§ Problema proposto 1:
Segundo o trecho sobre a praia do Segredo, quais foram os itens mais comuns encontrados nas areias?

§ Trecho de origem:
# # # # #
A beleza natural da praia do Segredo, localizada em Natal, Rio Grande do Norte, está sendo ameaçada por um problema alarmante: a grande quantidade de embalagens de produtos fabricados na Ásia que têm se acumulado em suas areias. A praia, conhecida por sua paisagem selvagem e pouco frequentada, tornou-se um verdadeiro “cemitério” de resíduos estrangeiros, levantando questões sobre a poluição marinha e o descarte inadequado de lixo.
Em uma breve caminhada pela orla, a equipe da BBC News Brasil encontrou dezenas de embalagens provenientes de países como China, Indonésia, Cingapura, Emirados Árabes Unidos, Malásia e Coreia do Sul. Garrafas de bebidas não alcoólicas, produtos de limpeza e recipientes de óleo de motor foram os itens mais comuns encontrados. A maioria das embalagens era de plástico, mas também foram achados recipientes de lata, como um removedor de tinta.
# # # # #
§ Entradas fornecidas:
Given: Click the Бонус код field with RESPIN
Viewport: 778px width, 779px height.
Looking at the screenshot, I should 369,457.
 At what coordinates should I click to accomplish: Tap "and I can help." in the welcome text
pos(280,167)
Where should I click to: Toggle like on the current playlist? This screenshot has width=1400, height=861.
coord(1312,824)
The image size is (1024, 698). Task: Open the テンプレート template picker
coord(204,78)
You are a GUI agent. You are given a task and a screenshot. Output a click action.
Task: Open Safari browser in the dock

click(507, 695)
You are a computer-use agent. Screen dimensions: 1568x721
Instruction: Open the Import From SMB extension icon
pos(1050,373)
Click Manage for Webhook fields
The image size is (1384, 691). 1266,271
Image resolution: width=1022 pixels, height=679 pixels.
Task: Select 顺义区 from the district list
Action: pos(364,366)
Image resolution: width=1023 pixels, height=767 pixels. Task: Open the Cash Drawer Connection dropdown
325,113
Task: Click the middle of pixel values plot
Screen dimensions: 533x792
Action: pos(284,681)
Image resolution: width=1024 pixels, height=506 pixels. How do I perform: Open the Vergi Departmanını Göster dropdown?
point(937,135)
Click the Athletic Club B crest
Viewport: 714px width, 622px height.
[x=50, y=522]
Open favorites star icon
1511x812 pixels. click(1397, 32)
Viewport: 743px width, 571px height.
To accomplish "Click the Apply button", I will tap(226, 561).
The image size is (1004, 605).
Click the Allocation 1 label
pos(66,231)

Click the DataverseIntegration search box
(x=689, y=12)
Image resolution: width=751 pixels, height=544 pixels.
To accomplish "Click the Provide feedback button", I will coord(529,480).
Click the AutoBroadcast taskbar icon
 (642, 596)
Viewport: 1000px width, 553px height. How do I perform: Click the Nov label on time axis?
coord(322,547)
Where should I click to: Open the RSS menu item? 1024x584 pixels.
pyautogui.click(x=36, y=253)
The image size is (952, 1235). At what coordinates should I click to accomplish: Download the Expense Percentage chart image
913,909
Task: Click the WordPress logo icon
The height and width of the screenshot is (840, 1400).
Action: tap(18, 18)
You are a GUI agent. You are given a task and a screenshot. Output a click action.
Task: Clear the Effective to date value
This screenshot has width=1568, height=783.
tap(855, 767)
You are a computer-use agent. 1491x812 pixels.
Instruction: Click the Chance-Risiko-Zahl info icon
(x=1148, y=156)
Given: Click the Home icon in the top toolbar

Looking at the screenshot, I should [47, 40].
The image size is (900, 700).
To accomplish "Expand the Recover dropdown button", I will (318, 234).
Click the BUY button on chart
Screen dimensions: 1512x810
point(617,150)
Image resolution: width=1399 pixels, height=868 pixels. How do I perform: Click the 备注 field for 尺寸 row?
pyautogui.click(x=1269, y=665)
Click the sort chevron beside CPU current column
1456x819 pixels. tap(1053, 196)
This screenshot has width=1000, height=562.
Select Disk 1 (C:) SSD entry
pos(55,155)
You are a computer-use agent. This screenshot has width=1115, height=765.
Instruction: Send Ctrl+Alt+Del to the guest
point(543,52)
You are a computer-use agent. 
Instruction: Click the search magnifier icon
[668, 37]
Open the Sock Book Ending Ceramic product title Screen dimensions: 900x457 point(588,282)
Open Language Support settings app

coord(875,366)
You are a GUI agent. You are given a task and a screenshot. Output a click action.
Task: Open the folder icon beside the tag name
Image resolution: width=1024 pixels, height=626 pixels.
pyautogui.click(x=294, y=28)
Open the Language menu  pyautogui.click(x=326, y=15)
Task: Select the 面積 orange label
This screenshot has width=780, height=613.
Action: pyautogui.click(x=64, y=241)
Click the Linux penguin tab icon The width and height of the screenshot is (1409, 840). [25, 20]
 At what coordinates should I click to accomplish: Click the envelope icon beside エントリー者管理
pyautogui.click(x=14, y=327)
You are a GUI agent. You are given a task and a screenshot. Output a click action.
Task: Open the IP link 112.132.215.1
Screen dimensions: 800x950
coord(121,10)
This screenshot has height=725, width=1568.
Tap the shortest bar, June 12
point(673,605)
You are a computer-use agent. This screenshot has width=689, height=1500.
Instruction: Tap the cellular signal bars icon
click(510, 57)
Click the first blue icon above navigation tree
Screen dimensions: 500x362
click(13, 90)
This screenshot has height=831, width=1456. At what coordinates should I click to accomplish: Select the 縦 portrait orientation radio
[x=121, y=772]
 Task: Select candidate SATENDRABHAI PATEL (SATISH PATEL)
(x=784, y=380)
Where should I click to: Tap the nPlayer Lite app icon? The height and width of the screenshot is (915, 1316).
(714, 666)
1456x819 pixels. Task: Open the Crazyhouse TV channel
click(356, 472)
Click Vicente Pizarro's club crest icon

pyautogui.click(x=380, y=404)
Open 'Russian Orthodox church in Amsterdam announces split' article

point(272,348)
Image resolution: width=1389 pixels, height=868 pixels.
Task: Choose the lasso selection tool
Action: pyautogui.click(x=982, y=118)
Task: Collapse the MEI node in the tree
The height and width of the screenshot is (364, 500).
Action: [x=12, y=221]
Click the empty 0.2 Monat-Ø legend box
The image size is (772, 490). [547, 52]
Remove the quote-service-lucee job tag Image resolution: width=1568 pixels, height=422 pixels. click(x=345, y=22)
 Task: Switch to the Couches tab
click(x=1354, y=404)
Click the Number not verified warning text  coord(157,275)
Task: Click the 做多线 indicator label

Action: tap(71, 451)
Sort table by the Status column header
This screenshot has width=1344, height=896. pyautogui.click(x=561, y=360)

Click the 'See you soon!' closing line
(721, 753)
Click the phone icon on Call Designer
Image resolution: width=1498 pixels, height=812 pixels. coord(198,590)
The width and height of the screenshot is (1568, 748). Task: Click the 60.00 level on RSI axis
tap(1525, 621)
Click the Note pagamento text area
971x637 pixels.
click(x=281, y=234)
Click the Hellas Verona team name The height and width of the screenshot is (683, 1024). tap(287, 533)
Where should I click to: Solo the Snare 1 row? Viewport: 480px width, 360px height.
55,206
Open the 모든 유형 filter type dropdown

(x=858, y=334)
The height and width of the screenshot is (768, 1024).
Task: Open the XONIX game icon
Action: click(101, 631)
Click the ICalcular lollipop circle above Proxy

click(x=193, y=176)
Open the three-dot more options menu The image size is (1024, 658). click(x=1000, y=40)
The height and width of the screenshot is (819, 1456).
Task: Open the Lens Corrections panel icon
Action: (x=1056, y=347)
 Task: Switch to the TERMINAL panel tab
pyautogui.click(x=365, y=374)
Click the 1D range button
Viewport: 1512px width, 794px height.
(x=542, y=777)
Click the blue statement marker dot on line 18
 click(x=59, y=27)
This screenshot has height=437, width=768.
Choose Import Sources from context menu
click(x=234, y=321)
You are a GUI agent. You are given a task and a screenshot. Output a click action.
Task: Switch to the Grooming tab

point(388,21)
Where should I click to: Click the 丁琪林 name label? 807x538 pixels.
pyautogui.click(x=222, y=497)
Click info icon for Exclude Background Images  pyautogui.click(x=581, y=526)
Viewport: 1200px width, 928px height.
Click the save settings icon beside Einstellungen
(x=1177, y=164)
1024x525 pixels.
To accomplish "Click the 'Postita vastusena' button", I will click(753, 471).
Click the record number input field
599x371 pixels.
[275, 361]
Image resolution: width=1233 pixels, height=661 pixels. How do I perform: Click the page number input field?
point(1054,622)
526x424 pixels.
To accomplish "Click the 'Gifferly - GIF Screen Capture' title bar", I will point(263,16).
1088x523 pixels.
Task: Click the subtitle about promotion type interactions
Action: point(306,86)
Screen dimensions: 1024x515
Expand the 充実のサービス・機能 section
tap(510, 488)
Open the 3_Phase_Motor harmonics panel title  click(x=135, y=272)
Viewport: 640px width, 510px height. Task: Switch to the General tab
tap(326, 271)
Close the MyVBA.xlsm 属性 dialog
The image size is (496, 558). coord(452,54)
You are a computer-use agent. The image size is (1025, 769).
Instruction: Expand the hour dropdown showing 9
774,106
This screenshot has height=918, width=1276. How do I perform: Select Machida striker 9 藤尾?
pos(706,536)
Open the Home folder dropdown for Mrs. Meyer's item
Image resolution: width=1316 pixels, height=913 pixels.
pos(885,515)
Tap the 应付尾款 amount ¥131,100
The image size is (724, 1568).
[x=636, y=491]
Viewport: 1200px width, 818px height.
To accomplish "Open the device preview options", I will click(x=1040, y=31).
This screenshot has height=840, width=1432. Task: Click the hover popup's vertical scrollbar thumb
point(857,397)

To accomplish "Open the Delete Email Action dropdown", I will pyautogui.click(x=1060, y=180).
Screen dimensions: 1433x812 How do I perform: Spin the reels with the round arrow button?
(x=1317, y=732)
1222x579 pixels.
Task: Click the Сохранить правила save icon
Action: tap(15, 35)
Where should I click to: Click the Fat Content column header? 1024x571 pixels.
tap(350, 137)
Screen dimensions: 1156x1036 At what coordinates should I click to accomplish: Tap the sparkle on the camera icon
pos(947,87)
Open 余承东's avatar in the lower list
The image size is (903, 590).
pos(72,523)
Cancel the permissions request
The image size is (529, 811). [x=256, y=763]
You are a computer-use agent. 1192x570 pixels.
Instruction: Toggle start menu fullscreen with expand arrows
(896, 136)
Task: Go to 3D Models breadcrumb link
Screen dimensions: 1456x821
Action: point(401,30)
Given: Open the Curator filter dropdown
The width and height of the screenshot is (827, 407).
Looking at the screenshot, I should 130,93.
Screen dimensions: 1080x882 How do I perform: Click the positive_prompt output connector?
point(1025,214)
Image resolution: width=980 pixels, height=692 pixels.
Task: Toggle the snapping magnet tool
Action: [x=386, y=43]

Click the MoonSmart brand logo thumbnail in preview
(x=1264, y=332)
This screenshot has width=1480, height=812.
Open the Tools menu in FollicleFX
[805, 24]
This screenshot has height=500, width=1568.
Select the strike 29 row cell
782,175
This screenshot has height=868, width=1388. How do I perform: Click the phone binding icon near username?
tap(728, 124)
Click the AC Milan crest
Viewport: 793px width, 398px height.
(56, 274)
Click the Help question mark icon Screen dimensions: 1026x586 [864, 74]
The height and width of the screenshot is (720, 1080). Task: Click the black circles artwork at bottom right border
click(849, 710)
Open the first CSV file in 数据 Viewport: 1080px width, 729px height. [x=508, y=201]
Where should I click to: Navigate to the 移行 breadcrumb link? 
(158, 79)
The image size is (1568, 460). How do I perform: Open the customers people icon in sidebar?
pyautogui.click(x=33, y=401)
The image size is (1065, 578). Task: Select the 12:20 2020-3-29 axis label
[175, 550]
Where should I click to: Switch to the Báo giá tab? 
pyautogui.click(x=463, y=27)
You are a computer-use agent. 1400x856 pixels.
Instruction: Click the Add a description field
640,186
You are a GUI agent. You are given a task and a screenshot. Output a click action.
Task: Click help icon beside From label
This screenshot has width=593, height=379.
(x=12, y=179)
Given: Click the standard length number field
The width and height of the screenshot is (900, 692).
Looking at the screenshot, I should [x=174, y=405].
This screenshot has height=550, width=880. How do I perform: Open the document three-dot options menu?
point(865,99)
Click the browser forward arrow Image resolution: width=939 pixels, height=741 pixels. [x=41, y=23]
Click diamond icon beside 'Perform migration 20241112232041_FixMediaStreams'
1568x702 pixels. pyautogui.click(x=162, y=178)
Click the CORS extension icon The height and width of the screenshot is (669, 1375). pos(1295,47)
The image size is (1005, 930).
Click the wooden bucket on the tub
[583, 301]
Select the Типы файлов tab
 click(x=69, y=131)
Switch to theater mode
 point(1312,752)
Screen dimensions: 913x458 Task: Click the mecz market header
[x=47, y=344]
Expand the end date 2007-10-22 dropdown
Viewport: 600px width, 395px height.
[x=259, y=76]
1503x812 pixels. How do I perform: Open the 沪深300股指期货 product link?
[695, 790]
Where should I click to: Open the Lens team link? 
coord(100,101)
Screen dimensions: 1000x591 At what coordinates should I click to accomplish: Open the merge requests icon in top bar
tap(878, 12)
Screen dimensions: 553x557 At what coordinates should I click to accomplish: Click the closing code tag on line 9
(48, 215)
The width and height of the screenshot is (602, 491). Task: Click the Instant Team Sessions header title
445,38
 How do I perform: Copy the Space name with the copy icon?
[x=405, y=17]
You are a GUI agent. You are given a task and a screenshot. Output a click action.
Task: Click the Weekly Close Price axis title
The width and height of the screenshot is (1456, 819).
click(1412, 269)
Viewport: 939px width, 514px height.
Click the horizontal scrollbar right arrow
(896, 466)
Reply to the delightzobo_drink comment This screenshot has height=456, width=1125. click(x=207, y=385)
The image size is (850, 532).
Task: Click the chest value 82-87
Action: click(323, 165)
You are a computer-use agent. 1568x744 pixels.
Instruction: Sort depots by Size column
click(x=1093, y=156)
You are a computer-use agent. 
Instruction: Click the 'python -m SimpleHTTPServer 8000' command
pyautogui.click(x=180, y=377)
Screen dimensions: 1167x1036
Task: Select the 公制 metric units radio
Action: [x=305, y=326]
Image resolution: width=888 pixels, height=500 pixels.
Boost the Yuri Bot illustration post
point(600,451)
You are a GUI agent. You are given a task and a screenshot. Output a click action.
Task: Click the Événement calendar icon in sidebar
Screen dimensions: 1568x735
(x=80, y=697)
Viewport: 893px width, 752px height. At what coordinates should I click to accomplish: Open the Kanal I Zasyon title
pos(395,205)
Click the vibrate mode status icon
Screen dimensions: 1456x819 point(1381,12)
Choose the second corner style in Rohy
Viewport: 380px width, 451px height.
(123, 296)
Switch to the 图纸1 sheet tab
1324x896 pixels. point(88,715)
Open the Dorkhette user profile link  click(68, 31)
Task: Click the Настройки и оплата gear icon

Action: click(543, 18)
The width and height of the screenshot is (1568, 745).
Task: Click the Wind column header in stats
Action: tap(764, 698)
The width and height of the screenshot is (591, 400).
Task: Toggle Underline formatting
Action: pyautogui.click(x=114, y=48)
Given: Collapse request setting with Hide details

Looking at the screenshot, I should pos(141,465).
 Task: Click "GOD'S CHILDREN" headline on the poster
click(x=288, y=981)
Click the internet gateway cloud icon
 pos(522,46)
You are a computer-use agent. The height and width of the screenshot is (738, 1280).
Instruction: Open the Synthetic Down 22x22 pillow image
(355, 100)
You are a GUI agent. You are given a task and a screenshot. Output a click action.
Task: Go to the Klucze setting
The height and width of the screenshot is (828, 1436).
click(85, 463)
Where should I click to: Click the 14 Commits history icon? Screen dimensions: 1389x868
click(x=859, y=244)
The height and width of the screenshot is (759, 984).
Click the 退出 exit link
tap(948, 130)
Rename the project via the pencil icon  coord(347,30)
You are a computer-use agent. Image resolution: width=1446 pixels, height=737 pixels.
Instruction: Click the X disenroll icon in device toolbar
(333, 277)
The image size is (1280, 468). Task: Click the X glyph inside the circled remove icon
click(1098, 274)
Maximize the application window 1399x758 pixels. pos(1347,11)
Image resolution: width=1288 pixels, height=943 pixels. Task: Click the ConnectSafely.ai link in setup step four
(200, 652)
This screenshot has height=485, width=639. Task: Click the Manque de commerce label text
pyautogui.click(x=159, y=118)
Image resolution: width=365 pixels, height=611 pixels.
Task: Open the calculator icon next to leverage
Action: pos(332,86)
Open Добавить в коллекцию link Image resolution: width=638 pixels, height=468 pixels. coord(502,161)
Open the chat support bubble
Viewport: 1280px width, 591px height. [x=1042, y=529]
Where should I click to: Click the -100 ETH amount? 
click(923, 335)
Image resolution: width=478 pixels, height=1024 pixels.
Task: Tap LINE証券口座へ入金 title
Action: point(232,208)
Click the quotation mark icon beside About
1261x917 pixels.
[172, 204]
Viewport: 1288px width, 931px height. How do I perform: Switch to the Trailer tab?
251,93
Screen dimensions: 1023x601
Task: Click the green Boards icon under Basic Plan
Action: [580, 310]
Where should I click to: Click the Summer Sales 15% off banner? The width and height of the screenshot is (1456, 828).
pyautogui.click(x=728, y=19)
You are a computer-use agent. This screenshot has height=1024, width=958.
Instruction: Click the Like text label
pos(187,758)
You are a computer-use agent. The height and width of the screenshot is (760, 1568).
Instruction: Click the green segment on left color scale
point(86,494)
# # # # #
§ Problema proposto 2:
Apresente como lista numerada as linhas da listagem, começando pela que contém "Open the chat support bubble" e indo até o fim da listagem, com as duas pontas incluídas e sem as linhas em branco.

§ Resultado do exercício 1:
Garrafas de bebidas não alcoólicas, produtos de limpeza e recipientes de óleo de motor.

§ Resultado do exercício 2:
1. Open the chat support bubble
2. Viewport: 1280px width, 591px height. [x=1042, y=529]
3. Where should I click to: Click the -100 ETH amount? 
4. click(923, 335)
5. Image resolution: width=478 pixels, height=1024 pixels.
6. Task: Tap LINE証券口座へ入金 title
7. Action: point(232,208)
8. Click the quotation mark icon beside About
9. 1261x917 pixels.
10. [172, 204]
11. Viewport: 1288px width, 931px height. How do I perform: Switch to the Trailer tab?
12. 251,93
13. Screen dimensions: 1023x601
14. Task: Click the green Boards icon under Basic Plan
15. Action: [580, 310]
16. Where should I click to: Click the Summer Sales 15% off banner? The width and height of the screenshot is (1456, 828).
17. pyautogui.click(x=728, y=19)
18. You are a computer-use agent. This screenshot has height=1024, width=958.
19. Instruction: Click the Like text label
20. pos(187,758)
21. You are a computer-use agent. The height and width of the screenshot is (760, 1568).
22. Instruction: Click the green segment on left color scale
23. point(86,494)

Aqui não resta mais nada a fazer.